ABSTRACT:
Sanchez2017 - Inflammatory responses during acute hyperinsulinemia
This model is described in the article:
The CD4+ T cell regulatory
network mediates inflammatory responses during acute
hyperinsulinemia: a simulation study
Mariana E. Martinez-Sanchez, Marcia
Hiriart, Elena R. Alvarez-Buylla
BMC Systems Biology
Abstract:
Obesity is frequently linked to insulin resistance, high
insulin levels, chronic inflammation, and alterations in the
behaviour of CD4+ T cells. Despite the biomedical importance of
this condition, the system-level mechanisms that alter CD4+ T
cell differentiation and plasticity are not well understood. We
model how hyperinsulinemia alters the dynamics of the CD4+ T
regulatory network, and this, in turn, modulates cell
differentiation and plasticity. Different polarizing
microenvironments are simulated under basal and high levels of
insulin to assess impacts on cell-fate attainment and
robustness in response to transient perturbations. In the
presence of high levels of insulin Th1 and Th17 become more
stable to transient perturbations, and their basin sizes are
augmented, Tr1 cells become less stable or disappear, while
TGF? producing cells remain unaltered. Hence, the model
provides a dynamic system-level framework and explanation to
further understand the documented and apparently paradoxical
role of TGF? in both inflammation and regulation of immune
responses, as well as the emergence of the adipose Treg
phenotype.

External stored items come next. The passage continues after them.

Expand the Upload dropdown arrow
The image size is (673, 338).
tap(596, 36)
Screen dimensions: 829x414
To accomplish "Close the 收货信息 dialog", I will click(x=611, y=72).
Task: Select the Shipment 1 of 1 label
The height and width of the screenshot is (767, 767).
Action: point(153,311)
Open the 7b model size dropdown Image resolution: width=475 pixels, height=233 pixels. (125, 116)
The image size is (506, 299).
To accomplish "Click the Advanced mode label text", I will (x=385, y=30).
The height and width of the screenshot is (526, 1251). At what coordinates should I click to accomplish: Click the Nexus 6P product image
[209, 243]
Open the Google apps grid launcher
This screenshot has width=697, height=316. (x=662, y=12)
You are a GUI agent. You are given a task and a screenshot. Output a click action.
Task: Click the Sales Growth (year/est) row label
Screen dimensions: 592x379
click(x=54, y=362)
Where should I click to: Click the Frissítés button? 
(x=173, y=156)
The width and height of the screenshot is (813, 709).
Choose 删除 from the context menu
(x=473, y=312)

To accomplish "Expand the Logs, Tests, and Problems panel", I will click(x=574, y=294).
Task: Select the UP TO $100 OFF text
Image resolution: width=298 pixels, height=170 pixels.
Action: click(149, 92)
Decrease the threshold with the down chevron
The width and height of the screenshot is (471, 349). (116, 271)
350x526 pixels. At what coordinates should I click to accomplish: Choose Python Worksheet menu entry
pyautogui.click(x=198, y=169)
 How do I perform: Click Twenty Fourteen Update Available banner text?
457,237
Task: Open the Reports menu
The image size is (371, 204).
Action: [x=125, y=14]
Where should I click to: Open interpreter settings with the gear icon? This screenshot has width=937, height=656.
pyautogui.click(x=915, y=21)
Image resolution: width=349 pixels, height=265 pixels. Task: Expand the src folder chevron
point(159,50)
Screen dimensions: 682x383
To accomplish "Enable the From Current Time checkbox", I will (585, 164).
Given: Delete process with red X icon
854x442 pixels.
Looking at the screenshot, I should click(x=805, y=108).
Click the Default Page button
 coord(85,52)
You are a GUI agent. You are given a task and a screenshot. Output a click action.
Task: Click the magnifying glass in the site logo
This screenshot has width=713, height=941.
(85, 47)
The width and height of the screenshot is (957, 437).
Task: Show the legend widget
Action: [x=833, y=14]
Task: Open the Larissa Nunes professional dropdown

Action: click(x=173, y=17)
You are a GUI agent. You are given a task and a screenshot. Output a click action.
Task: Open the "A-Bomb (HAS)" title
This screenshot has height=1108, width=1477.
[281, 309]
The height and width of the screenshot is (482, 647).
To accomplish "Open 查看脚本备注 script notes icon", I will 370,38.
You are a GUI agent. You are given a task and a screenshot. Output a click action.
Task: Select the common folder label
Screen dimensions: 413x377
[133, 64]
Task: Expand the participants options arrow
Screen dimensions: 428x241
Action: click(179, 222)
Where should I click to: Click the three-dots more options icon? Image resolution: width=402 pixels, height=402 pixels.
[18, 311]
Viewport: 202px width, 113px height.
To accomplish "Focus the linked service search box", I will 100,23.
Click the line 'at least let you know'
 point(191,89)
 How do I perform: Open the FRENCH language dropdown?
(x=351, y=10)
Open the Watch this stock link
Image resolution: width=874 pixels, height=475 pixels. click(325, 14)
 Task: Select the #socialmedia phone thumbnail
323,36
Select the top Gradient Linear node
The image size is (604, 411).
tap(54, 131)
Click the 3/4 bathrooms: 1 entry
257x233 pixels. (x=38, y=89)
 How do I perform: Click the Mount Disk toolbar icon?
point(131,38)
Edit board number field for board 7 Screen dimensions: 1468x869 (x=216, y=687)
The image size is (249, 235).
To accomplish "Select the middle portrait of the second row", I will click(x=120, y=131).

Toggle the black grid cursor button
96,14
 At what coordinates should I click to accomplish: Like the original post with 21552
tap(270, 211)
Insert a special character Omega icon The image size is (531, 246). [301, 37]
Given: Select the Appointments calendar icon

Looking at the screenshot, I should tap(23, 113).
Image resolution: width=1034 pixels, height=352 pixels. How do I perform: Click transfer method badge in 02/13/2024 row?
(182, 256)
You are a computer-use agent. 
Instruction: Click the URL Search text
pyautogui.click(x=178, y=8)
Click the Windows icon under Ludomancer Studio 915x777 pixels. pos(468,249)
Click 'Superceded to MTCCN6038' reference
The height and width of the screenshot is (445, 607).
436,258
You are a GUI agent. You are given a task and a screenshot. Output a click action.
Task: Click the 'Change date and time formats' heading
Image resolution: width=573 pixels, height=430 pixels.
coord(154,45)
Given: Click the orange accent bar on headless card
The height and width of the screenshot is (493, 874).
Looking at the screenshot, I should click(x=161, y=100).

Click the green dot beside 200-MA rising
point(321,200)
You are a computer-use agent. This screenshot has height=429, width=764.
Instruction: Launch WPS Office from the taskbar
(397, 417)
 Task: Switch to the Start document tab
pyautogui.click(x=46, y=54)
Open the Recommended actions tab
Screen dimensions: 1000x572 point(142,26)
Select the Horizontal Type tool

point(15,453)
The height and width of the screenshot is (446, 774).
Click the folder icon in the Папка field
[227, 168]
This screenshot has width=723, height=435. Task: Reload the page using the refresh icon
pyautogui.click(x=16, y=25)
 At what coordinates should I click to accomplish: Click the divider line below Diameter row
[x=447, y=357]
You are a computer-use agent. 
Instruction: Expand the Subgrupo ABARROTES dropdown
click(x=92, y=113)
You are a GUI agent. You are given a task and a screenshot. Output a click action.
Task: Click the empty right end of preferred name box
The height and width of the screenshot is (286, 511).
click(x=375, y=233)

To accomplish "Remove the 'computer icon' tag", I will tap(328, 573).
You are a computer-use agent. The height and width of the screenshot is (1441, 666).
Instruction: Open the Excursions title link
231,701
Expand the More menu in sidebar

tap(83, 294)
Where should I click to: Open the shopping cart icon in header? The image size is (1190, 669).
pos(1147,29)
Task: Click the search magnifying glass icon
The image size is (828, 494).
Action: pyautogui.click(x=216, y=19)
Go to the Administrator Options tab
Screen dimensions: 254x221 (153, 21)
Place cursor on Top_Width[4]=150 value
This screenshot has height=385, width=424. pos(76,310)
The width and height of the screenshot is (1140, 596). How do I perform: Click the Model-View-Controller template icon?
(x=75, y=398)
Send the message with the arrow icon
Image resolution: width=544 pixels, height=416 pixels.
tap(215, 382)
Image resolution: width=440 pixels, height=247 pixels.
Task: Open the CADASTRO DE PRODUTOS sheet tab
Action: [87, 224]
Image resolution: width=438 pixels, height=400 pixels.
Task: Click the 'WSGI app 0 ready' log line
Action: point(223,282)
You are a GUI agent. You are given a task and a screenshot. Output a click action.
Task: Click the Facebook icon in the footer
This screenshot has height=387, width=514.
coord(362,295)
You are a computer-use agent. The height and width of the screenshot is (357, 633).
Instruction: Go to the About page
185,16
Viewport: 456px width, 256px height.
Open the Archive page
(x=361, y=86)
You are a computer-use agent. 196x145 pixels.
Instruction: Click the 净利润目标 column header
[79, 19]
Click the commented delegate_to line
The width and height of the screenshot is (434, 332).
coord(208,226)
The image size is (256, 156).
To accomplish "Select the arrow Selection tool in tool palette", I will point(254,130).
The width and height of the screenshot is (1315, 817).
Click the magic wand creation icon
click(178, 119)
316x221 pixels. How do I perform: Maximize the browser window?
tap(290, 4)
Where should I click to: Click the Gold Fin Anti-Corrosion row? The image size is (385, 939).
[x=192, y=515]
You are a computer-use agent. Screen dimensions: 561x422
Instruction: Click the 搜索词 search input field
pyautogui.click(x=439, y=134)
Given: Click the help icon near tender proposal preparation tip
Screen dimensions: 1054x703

Furthermore, our simulations provide new predictions
on the impact of the microenvironment in the coexistence of the
different cell types, suggesting that in pro-Th1, pro-Th2 and
pro-Th17 environments effector and regulatory cells can
coexist, but that high levels of insulin severely diminish
regulatory cells, especially in a pro-Th17 environment. This
work provides a first step towards a system-level formal and
dynamic framework to integrate further experimental data in the
study of complex inflammatory diseases.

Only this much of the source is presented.